A vector is represented by 3$\overset{\wedge }{\mathop{i}}\,$+$\overset{\wedge }{\mathop{j}}\,$ +2$\overset{\wedge }{\mathop{k}}\,$.Its length in X-Y plane is
A. 2
B. $\sqrt{14}$
C. $\sqrt{10}$
D. $\sqrt{5}$

Answer 1

Hint: The coefficients of $\overset{\wedge }{\mathop{i}}\,$ and $\overset{\wedge }{\mathop{j}}\,$ give the value of x coordinate and y coordinate in the plane .To find its length in X-Y plane, use the distance formula taking the coefficients of $\overset{\wedge }{\mathop{i}}\,$ and $\overset{\wedge }{\mathop{j}}\,$ as one pair of coordinates and (0,0) as other pair of coordinates.
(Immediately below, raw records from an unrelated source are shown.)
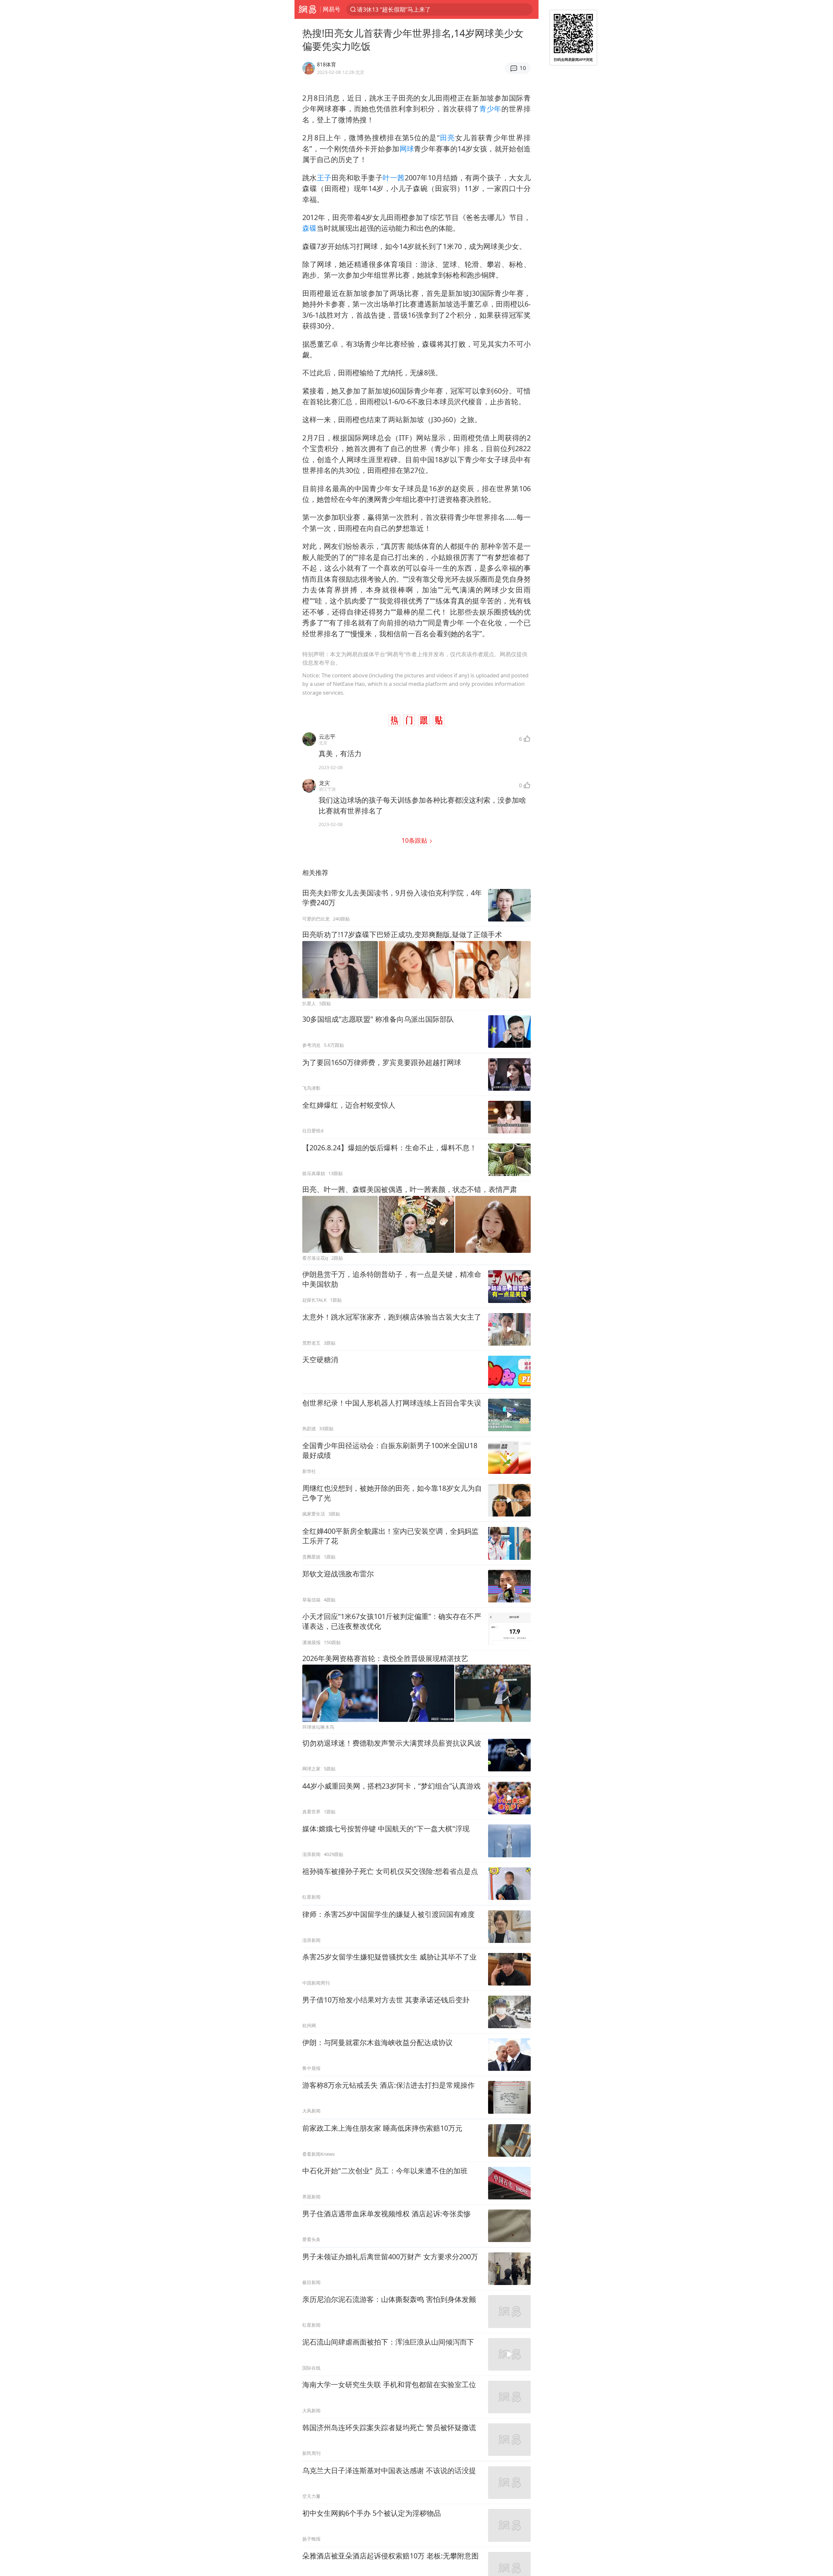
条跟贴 (415, 840)
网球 (407, 148)
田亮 (447, 137)
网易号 (331, 9)
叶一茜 (393, 177)
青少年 (490, 108)
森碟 (309, 228)
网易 (307, 9)
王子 (324, 177)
Formula Used: Here, the formula used will be-
Distance formula=$\sqrt{{{({{x}_{2}}-{{x}_{1}})}^{2}}+{{({{y}_{2}}-{{y}_{1}})}^{2}}}$

Complete step by step solution: It is given that vector is 3$\overset{\wedge }{\mathop{i}}\,$+$\overset{\wedge }{\mathop{j}}\,$ +2$\overset{\wedge }{\mathop{k}}\,$. We can say that coefficient of $\overset{\wedge }{\mathop{i}}\,$is 3 and coefficient of $\overset{\wedge }{\mathop{j}}\,$is 1. Hence, coordinates are (3,1).Now, to calculate distance in the X-Y plane, the coordinates of origin is (0,0).
Now, use distance formula=$\sqrt{{{({{x}_{2}}-{{x}_{1}})}^{2}}+{{({{y}_{2}}-{{y}_{1}})}^{2}}}$
                                                 =$\sqrt{{{(3-0)}^{2}}+{{(1-0)}^{2}}}$
                                                  =$\sqrt{9+1}$
                                                  = $\sqrt{10}$ units
Hence, it is concluded that in the X-Y plane, the length of the vector is $\sqrt{10}$ units.

So, Option ‘C’ is correct.

Note: It is to be understood that if we are asked to find the length in X-Y plane, it will be coordinated in X-Y plane and there is nothing to do with Z coordinates. Conclusively, the length of the vector in the X-Y plane will be independent of the Z coordinate.